Yellowstone supervolcano would cover North America in ash

It’s highly unlikely a supervolcano will erupt at Yellowstone National Park. But, says a new study, if one did, volcanic ash would cover North America.

An example of the possible distribution of ash from a month-long Yellowstone supereruption. The distribution map was generated by a new model developed by the U.S. Geological Survey using wind information from January 2001. The improved computer model, detailed in a new study published in Geochemistry, Geophysics, Geosystems, finds that the hypothetical, large eruption would create a distinctive kind of ash cloud known as an umbrella, which expands evenly in all directions, sending ash across North America.

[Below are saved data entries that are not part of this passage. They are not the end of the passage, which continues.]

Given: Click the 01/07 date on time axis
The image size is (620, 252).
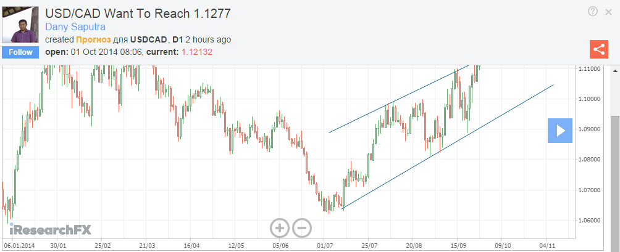Looking at the screenshot, I should tap(325, 245).
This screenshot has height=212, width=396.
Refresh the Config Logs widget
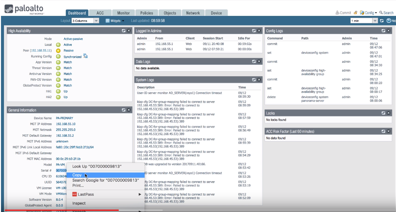click(383, 31)
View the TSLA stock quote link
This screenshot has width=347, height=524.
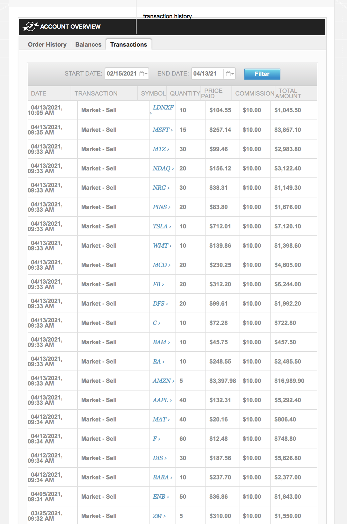(x=160, y=226)
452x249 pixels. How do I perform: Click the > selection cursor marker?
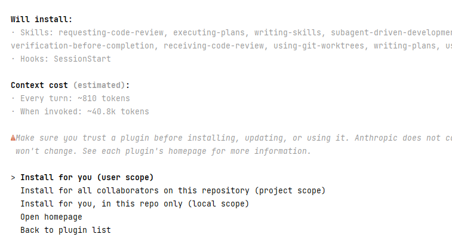(x=13, y=178)
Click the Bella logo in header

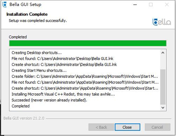click(x=162, y=22)

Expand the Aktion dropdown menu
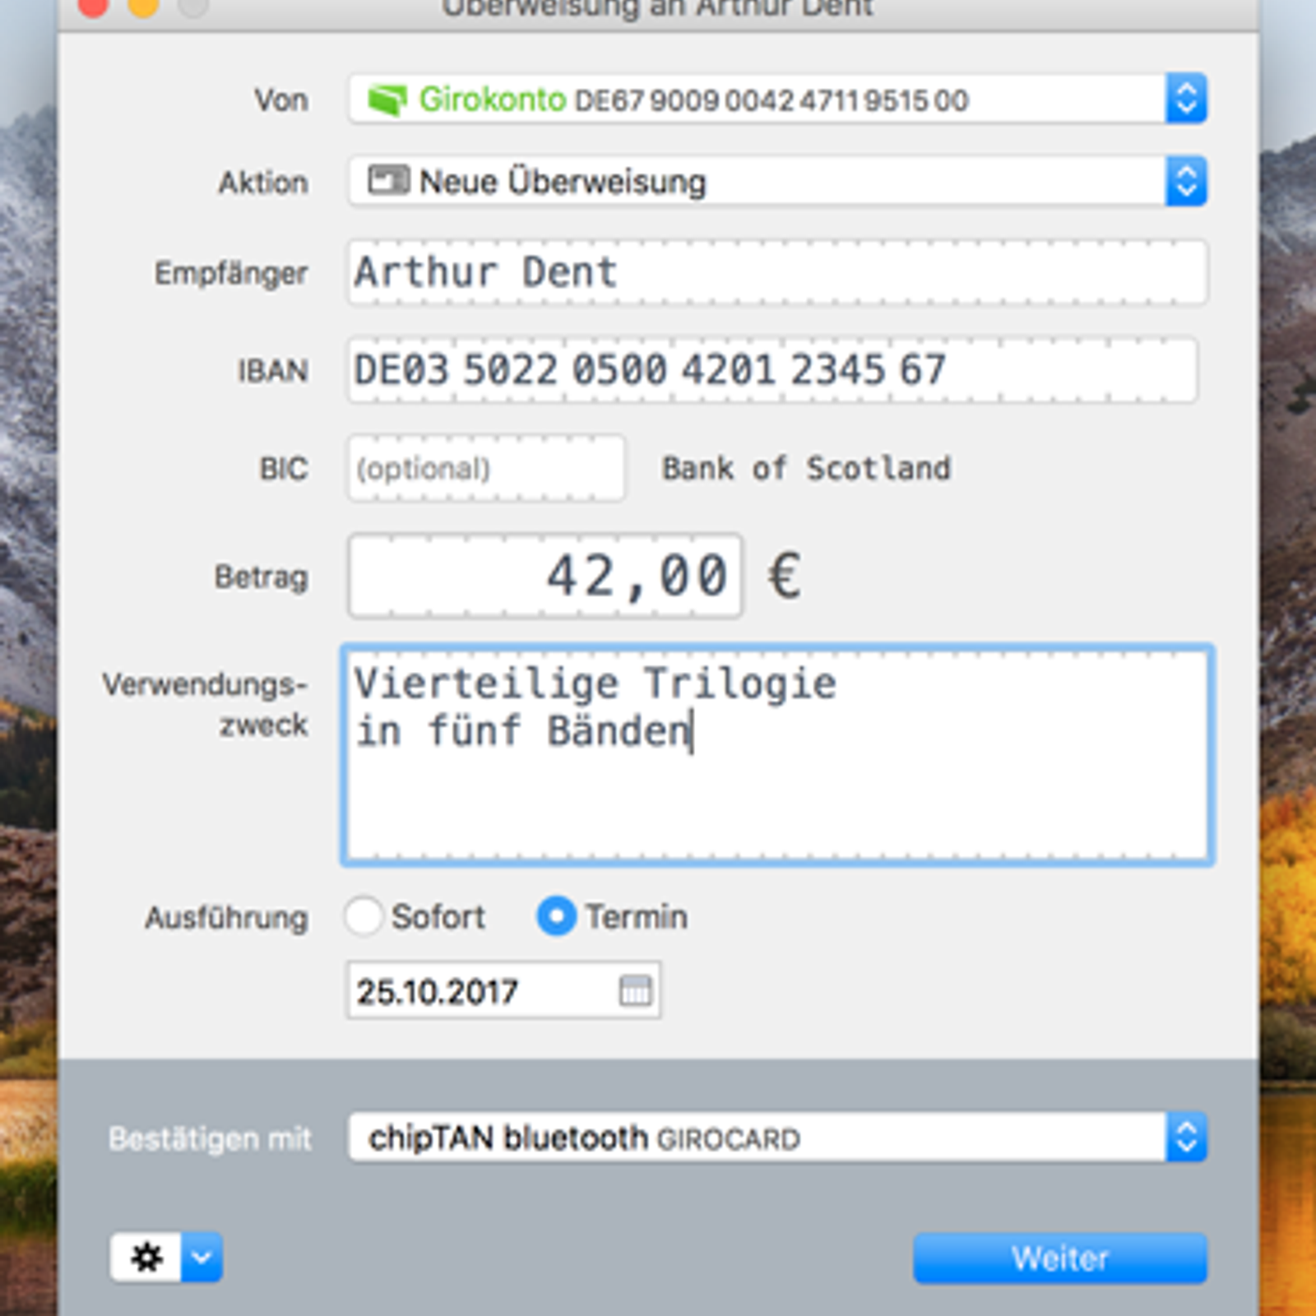pyautogui.click(x=1185, y=181)
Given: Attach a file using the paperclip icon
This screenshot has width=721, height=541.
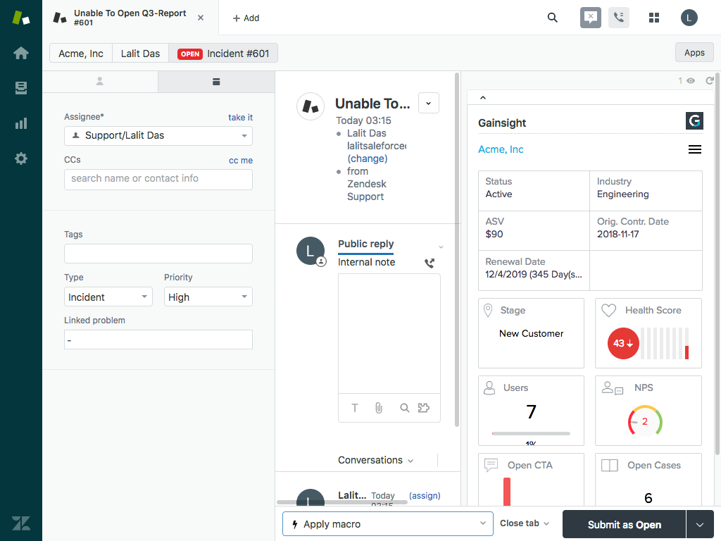Looking at the screenshot, I should [x=379, y=408].
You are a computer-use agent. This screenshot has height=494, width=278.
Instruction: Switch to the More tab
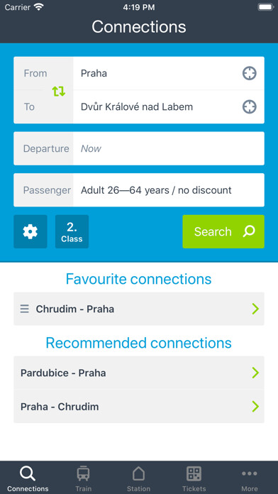[250, 479]
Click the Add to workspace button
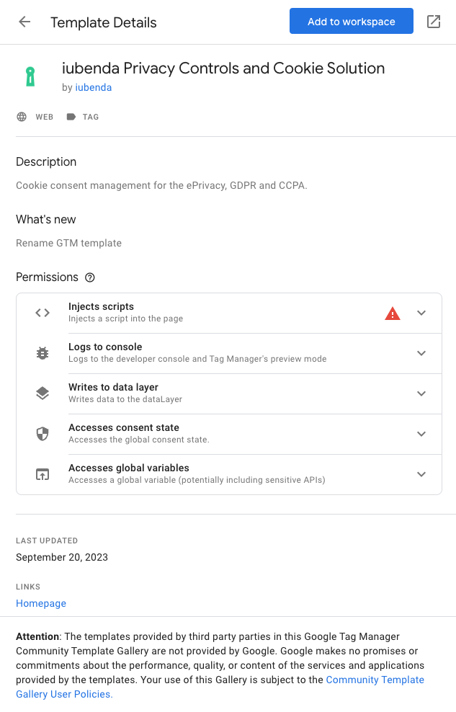The width and height of the screenshot is (456, 712). tap(351, 22)
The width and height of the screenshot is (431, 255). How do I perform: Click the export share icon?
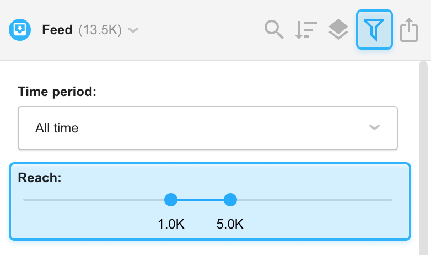click(409, 30)
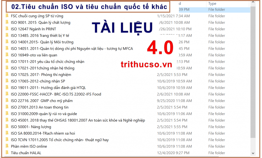
Task: Click the scrollbar down arrow
Action: click(x=253, y=153)
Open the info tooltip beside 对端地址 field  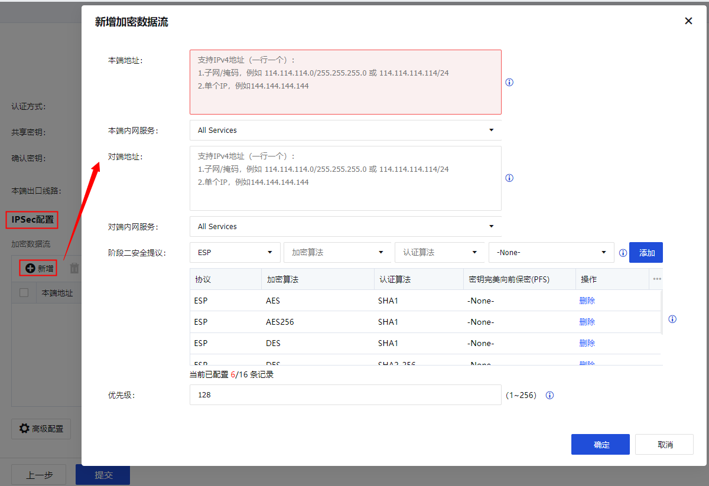509,178
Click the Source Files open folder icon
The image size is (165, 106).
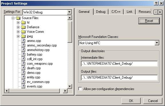coord(18,18)
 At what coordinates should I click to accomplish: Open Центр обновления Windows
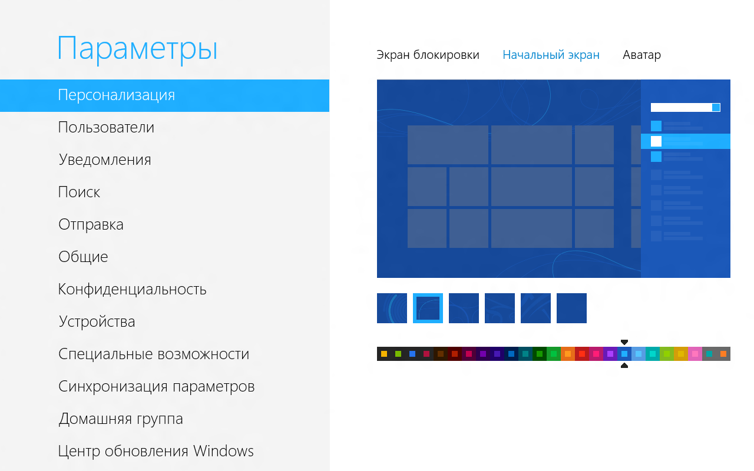(156, 452)
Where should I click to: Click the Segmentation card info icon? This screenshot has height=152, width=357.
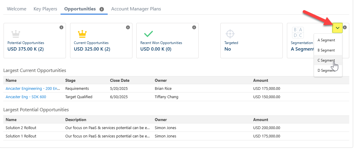point(345,27)
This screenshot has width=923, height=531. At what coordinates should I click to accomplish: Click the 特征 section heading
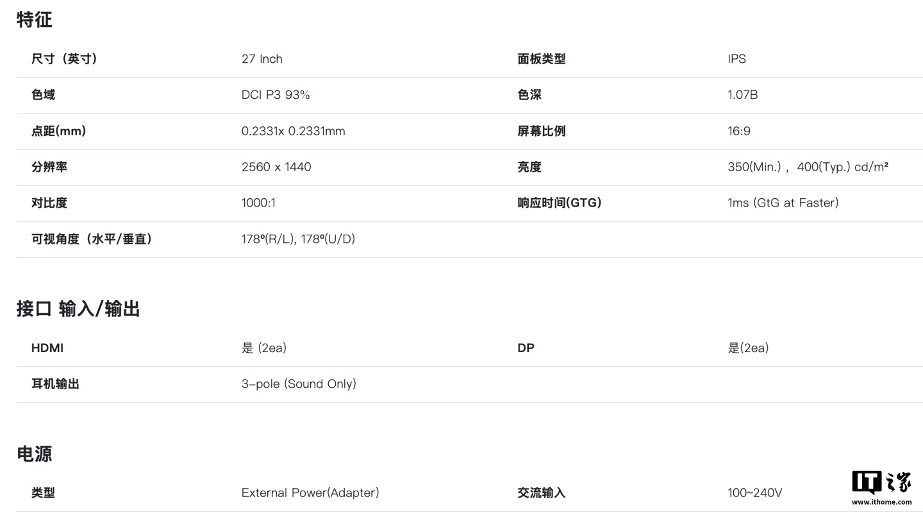tap(34, 20)
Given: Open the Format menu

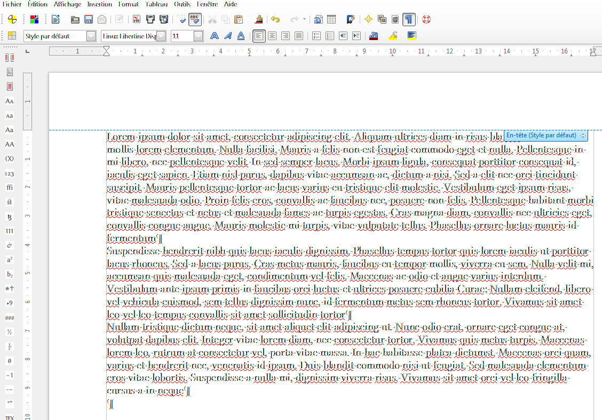Looking at the screenshot, I should click(x=129, y=4).
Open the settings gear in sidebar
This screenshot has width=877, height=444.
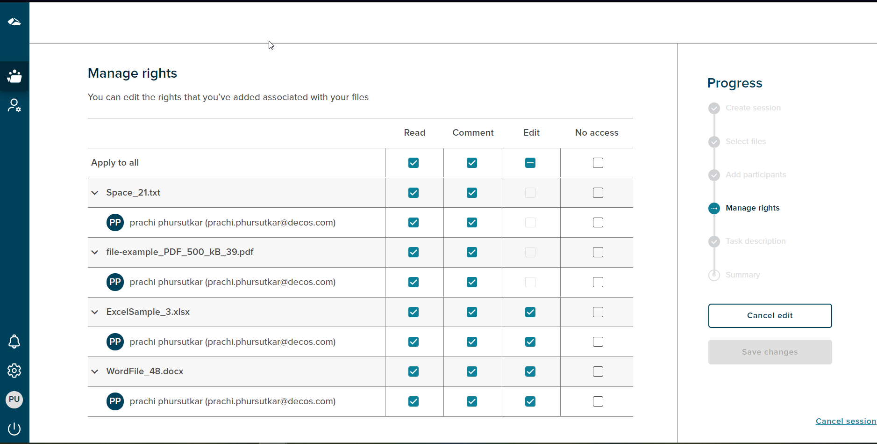pyautogui.click(x=14, y=371)
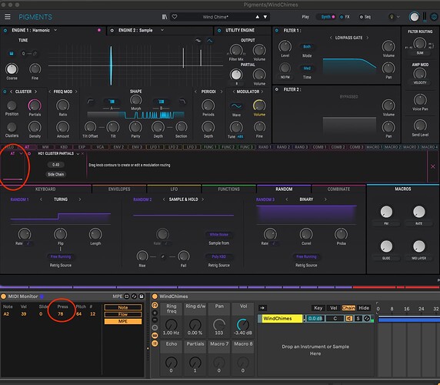Screen dimensions: 440x385
Task: Open the Engine 2 Sample type dropdown
Action: [x=162, y=30]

Ash distribution will vary depending on cloud height, eruption duration, diameter of volcanic particles in the cloud, and wind conditions, according to the new study.  Image via USGS

An example of the possible distribution of ash from a month-long Yellowstone supereruption. The U.S. Geological Survey created a new computer model showing this distribution. Their work showed that a hypothetical, large eruption would create a distinctive kind of ash cloud known as an “umbrella,” which expands evenly in all directions. Ash distribution will vary depending on cloud height, eruption duration, diameter of volcanic particles in the cloud, and wind conditions, according to the new study. Image via USGS

Despite the high interest in it, scientists say it’s not likely a supervolcano will erupt at Yellowstone National Park anytime in the near future. And, if one did, the effects of the eruption would vary depending on the strength of the eruption, wind conditions at the time, and other factors. Still, according to a new study by the U.S. Geological Survey, a month-long Yellowstone supereruption would blanket the northern Rocky Mountains in “meters of ash.” Meanwhile, cities as far away as New York City, Los Angeles and Miami would receive their own fine dusting of millimeters of ash. In other words, a Yellowstone supervolcano would cover North America with ash, from sea to sea.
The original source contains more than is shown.